(Entries taken from a collection)
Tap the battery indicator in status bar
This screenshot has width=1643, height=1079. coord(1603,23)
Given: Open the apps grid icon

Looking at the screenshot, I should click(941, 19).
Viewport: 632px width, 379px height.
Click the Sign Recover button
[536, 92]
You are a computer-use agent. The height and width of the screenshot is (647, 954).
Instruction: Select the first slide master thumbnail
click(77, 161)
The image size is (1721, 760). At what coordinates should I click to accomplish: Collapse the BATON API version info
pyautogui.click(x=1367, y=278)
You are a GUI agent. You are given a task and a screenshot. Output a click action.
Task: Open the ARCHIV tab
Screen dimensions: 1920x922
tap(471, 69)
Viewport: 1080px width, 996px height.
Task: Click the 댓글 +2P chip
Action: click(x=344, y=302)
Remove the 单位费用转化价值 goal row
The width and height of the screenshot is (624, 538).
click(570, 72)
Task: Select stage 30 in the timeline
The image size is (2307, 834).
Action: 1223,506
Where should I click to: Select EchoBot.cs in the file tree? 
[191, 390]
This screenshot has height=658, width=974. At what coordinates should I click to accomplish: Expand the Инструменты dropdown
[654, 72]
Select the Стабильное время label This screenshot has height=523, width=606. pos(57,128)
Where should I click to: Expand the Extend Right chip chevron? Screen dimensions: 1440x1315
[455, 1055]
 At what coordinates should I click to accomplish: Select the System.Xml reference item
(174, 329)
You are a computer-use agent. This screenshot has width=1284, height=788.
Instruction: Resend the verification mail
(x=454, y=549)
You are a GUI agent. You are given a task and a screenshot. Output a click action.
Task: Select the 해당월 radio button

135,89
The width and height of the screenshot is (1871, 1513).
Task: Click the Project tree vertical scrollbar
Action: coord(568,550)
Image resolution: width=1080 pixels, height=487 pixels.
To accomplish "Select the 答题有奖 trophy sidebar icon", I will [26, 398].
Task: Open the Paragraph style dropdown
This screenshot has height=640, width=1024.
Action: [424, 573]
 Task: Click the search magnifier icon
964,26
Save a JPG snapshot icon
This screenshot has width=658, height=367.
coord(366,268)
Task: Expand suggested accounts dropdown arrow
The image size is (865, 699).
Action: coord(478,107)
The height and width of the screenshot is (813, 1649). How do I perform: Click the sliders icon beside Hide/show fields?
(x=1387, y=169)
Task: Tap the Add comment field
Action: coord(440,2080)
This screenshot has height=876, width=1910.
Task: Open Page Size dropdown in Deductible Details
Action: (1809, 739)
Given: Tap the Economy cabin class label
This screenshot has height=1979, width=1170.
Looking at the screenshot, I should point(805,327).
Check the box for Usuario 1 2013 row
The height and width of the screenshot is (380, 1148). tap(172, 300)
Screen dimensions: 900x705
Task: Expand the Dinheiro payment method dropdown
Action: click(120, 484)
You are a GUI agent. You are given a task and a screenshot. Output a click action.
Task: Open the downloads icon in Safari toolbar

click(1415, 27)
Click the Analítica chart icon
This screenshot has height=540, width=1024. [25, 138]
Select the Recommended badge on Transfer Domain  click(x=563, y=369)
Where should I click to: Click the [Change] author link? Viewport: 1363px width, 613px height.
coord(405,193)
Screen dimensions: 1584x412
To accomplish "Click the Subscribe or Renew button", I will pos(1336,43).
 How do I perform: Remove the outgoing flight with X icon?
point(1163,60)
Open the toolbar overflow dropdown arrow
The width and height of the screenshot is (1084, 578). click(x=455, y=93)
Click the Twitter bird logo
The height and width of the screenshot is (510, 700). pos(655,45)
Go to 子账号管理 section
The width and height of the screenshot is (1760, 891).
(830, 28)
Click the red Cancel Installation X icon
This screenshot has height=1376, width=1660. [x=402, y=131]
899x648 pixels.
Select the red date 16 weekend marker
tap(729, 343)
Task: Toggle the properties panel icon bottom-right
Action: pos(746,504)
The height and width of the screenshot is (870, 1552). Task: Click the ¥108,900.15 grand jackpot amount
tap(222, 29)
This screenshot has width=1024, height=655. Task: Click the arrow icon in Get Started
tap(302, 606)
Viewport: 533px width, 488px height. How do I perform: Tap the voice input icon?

## [EXERCISE GOAL]
Your response should be each line that includes the word "will", copied from the records.

## [ANSWER TO THIS PROBLEM]
To accomplish "Select the 答题有奖 trophy sidebar icon", I will [26, 398].
To accomplish "Click the Subscribe or Renew button", I will pos(1336,43).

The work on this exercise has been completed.